Ethiopia has clinched a US$1 billion funding package from the World Bank to accelerate its sweeping economic-reform agenda and spur growth, the Ministry of Finance announced on Friday.
Posted via the ministry’s official Facebook page, the statement said the support will come as a blend of highly-concessional loans and grants. Funds are earmarked to:
- Stabilise the financial sector,
- Sharpen trade competitiveness, and
- Bolster domestic revenue mobilisation.
World Bank officials in Addis Ababa have not yet issued a comment detailing the facility’s terms or sectoral breakdown.
Broader reform context
- IMF programme: On Tuesday the IMF executive board completed its latest review of Ethiopia’s US$3.4 billion Extended Credit Facility / Extended Fund Facility arrangement, releasing a further US$262 million disbursement.

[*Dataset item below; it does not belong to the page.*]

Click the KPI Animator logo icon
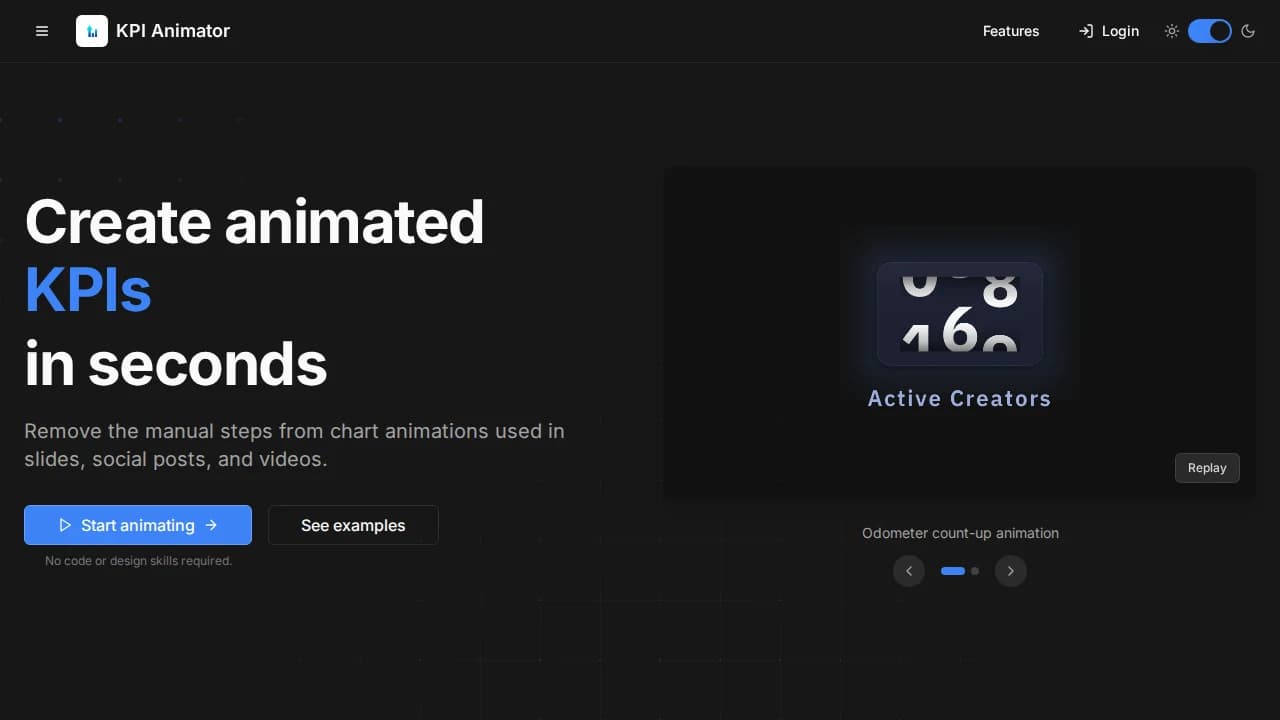 click(92, 31)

- Policy milestones: The IMF-supported roadmap includes last year’s flotation of the birr, steps to liberalise key industries, and pledges to deepen fiscal transparency.
- Next hurdles: Washington-based IMF staff underscored the need to streamline the foreign-exchange market, raise tax revenues, secure external debt sustainability, and deliver fuller budget disclosure.
The fresh World Bank envelope, combined with ongoing IMF backing, is expected to give Addis Ababa critical liquidity and policy space as it navigates currency reform, private-sector opening and post-conflict reconstruction.